*** Source document Section Begins ***

Facing explosive public anger over small boat crossings and asylum hotels, Keir Starmer’s government is desperate for a solution. With the rampant rise of Reform UK and plummeting approval ratings, the new Labour administration has looked north for inspiration, explicitly modelling its emerging asylum policy on the tough approach of Denmark.
While politically tempting, this strategy is fundamentally flawed. Transplanting the “Denmark model” to the UK ignores the profound differences between the two nations, making it a recipe for failure on its own terms.
The Danish case is undeniably compelling for a centre-left government battling a populist right. Under Prime Minister Mette Frederiksen, a centre-left leader, Denmark has developed some of Europe’s most stringent illegal migration policies. This “zero refugees” stance has not only proven wildly popular but has also effectively neutered her right-wing opponents. The result? Asylum claims have plummeted to a 40-year low, with 95% of failed claimants deported.

*** Source document Section Ends ***
*** The data Section Begins ***

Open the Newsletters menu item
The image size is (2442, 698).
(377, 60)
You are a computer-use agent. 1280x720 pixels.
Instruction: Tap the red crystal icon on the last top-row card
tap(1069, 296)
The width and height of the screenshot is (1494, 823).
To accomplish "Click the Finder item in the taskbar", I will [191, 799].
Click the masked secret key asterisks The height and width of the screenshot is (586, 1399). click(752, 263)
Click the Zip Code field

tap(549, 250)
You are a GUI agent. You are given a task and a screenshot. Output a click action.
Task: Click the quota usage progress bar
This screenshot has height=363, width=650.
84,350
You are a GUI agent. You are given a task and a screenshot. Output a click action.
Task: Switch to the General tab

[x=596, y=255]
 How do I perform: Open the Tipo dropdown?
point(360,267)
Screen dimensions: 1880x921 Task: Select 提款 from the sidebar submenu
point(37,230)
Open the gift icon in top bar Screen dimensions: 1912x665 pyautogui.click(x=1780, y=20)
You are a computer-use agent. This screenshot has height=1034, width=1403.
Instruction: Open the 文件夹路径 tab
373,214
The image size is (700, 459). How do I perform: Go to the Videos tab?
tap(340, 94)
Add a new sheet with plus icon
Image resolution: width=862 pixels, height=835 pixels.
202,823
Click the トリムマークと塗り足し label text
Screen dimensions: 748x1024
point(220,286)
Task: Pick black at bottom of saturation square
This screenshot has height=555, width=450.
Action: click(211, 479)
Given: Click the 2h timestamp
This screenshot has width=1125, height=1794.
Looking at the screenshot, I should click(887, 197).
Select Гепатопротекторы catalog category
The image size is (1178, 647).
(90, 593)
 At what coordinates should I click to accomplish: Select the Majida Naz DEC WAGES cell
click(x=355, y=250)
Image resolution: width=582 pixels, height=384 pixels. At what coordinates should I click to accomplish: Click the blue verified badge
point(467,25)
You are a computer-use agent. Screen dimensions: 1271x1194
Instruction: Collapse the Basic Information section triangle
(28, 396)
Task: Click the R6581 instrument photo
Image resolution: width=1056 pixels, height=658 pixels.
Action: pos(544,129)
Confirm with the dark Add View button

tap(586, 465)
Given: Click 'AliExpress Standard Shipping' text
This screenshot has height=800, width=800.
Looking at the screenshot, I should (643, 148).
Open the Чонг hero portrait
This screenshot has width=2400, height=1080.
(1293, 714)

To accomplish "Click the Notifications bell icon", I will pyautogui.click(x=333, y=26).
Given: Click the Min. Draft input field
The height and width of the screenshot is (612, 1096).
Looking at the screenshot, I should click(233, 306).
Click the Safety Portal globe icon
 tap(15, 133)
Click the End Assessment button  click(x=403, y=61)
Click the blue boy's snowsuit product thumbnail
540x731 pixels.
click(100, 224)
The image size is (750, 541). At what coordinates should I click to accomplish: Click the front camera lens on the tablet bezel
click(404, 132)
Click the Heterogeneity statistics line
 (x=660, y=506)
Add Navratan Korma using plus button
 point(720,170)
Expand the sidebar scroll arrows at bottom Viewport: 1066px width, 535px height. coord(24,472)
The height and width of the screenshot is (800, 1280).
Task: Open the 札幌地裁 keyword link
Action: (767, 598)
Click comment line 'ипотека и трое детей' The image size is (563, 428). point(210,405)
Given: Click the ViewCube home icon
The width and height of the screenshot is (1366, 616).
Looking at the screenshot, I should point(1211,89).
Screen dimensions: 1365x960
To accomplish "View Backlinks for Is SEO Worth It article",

*** The data Section Ends ***

## Task set:
1. Translate into French this sentence from the opinion piece on UK asylum policy: "While politically tempting, this strategy is fundamentally flawed."
2. Reproduce verbatim the passage of the opinion piece on UK asylum policy starting at "While politically tempting, this" and ending at "failed claimants deported.".

## Results of the exercise:
1. Bien que tentante sur le plan politique, cette stratégie est fondamentalement viciée.

2.
While politically tempting, this strategy is fundamentally flawed. Transplanting the “Denmark model” to the UK ignores the profound differences between the two nations, making it a recipe for failure on its own terms.
The Danish case is undeniably compelling for a centre-left government battling a populist right. Under Prime Minister Mette Frederiksen, a centre-left leader, Denmark has developed some of Europe’s most stringent illegal migration policies. This “zero refugees” stance has not only proven wildly popular but has also effectively neutered her right-wing opponents. The result? Asylum claims have plummeted to a 40-year low, with 95% of failed claimants deported.